考証 革新都政 “東京に憲法と自治が輝いたとき”を読んで 未来につながる「考証
2019年1月16日
お恥ずかしい話だが「革新都政」という言葉を聞いたことがあっても、行われた施策等は、ほとんど無知だった。安心な暮らしをつくり守るための政治が、これほどたくさん行われていたとは…。50年以上前に起きた都政を変えようという運動の熱を、息吹を、私もその場で感じてみたかった。

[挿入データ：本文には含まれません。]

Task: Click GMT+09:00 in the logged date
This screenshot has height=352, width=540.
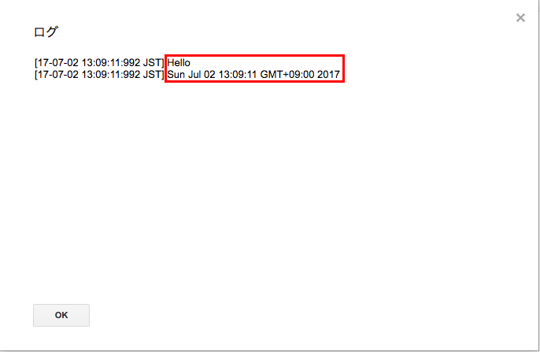Action: pyautogui.click(x=287, y=74)
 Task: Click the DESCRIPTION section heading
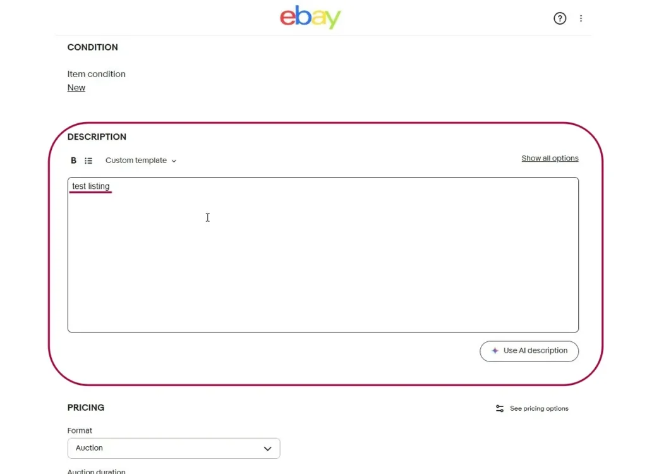coord(97,137)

革新都政が作り上げた功績は、「その時代を知らない世代」も支えている。革新時代に築いた「遺産」で私たちの生活はなんとか体を保っているのではないか、と思えるほどだ。暮らしを最も大切にする政治が続いていたら、どんなに人として豊かな時代が待っていたことだろう。残念ながら、革新都政の終わった日から今日まで続く悪政で失われてしまったものは多い。今度は「終わることのない革新都政」を私たちで生み出す必要がある。つぎの「革新都政」を生むのに必要な、暮らしの怒りや苦しみは満ちている。声をあげ、動くことが大切だ。そして同時に「過去(の革新都政)から学ぶ」ことを忘れてはならないだろう。50年が過ぎ、暮らしをめぐる状況は大きく変容した。つぎの革新都政を生み出すために必要なアクションも当然、変わった筈だ。だからこそ、過去を分析し、事実を抽出して役立てなければ、つぎの革新都政は生みだせないし、生まれたとしても短命だろう。かつて「老人医療費無料化」が成立したとき、例えば同時に「小児医療の無料化」が促進されていたとしたら、ひょっとして現在の都政への関心の強さ、とりまく状況そのものも、違っていたのではないか…と想像してしまうのだ。新しい世代の暮らしを守り、その世代がいずれ「守りたい」と願うような都政を、いま私たちは必要としている。市民が勝ち取った未来、そして勝ち取る未来の「考証」として、この本はあると思う。
暮らしを守りたいと考えるあらゆる世代の多くのひとに、読んでほしい。